■ Aim of the task
The line containing "Live Music (646, 90)" marks the start; repeat it and every following line exactly through the end of the entries.

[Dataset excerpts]

+++

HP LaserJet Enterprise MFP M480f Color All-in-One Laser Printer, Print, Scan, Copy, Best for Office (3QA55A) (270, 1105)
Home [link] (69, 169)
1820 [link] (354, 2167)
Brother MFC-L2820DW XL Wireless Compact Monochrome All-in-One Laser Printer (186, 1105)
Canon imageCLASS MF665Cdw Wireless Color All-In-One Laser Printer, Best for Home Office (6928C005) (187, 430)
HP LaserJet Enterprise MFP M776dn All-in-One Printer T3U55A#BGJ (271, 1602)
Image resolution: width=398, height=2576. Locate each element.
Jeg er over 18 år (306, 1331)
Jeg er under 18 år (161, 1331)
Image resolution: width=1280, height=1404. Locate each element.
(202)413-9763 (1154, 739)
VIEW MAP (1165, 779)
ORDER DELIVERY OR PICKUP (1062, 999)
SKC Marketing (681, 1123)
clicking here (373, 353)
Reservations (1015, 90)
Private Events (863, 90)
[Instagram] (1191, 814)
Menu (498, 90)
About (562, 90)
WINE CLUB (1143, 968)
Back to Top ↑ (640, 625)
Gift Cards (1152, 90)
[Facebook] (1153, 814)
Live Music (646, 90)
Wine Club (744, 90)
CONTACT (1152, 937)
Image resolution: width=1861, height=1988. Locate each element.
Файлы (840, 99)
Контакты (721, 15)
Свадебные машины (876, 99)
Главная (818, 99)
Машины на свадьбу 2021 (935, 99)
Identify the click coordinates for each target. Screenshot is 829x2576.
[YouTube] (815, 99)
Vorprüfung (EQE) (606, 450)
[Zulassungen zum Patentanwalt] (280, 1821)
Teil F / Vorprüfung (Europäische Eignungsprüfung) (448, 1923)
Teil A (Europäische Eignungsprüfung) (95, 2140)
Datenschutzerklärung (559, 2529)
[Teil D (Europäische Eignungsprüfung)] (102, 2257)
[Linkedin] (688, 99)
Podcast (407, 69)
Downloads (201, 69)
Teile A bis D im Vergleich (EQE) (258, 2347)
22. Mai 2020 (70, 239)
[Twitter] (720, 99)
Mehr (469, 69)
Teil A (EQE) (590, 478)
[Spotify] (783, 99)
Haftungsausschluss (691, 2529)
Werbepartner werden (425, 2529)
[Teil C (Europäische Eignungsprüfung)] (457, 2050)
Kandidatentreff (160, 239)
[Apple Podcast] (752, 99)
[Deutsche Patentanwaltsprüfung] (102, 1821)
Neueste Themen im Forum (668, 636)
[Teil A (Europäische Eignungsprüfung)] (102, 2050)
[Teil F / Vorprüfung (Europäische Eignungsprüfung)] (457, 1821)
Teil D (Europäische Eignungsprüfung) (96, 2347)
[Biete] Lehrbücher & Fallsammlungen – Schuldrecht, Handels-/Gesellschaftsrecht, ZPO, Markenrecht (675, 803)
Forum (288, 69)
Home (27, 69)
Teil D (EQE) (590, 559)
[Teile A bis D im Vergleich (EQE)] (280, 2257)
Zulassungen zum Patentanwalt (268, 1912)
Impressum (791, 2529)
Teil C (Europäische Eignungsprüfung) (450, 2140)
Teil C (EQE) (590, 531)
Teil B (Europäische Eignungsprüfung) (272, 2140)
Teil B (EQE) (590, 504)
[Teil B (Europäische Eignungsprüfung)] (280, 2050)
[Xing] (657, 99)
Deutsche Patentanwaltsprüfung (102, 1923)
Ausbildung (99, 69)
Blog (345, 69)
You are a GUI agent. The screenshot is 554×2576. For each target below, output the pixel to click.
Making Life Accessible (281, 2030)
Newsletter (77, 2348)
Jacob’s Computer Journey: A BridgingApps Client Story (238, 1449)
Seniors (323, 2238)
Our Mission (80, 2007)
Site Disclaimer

+++

■ Answer to the problem
Live Music (646, 90)
Wine Club (744, 90)
CONTACT (1152, 937)
Image resolution: width=1861, height=1988. Locate each element.
Файлы (840, 99)
Контакты (721, 15)
Свадебные машины (876, 99)
Главная (818, 99)
Машины на свадьбу 2021 (935, 99)
Identify the click coordinates for each target. Screenshot is 829x2576.
[YouTube] (815, 99)
Vorprüfung (EQE) (606, 450)
[Zulassungen zum Patentanwalt] (280, 1821)
Teil F / Vorprüfung (Europäische Eignungsprüfung) (448, 1923)
Teil A (Europäische Eignungsprüfung) (95, 2140)
Datenschutzerklärung (559, 2529)
[Teil D (Europäische Eignungsprüfung)] (102, 2257)
[Linkedin] (688, 99)
Podcast (407, 69)
Downloads (201, 69)
Teile A bis D im Vergleich (EQE) (258, 2347)
22. Mai 2020 (70, 239)
[Twitter] (720, 99)
Mehr (469, 69)
Teil A (EQE) (590, 478)
[Spotify] (783, 99)
Haftungsausschluss (691, 2529)
Werbepartner werden (425, 2529)
[Teil C (Europäische Eignungsprüfung)] (457, 2050)
Kandidatentreff (160, 239)
[Apple Podcast] (752, 99)
[Deutsche Patentanwaltsprüfung] (102, 1821)
Neueste Themen im Forum (668, 636)
[Teil A (Europäische Eignungsprüfung)] (102, 2050)
[Teil F / Vorprüfung (Europäische Eignungsprüfung)] (457, 1821)
Teil D (Europäische Eignungsprüfung) (96, 2347)
[Biete] Lehrbücher & Fallsammlungen – Schuldrecht, Handels-/Gesellschaftsrecht, ZPO, Markenrecht (675, 803)
Forum (288, 69)
Home (27, 69)
Teil D (EQE) (590, 559)
[Teile A bis D im Vergleich (EQE)] (280, 2257)
Zulassungen zum Patentanwalt (268, 1912)
Impressum (791, 2529)
Teil C (Europäische Eignungsprüfung) (450, 2140)
Teil C (EQE) (590, 531)
Teil B (Europäische Eignungsprüfung) (272, 2140)
Teil B (EQE) (590, 504)
[Teil B (Europäische Eignungsprüfung)] (280, 2050)
[Xing] (657, 99)
Deutsche Patentanwaltsprüfung (102, 1923)
Ausbildung (99, 69)
Blog (345, 69)
You are a GUI agent. The screenshot is 554×2576. For each target below, output the pixel to click.
Making Life Accessible (281, 2030)
Newsletter (77, 2348)
Jacob’s Computer Journey: A BridgingApps Client Story (238, 1449)
Seniors (323, 2238)
Our Mission (80, 2007)
Site Disclaimer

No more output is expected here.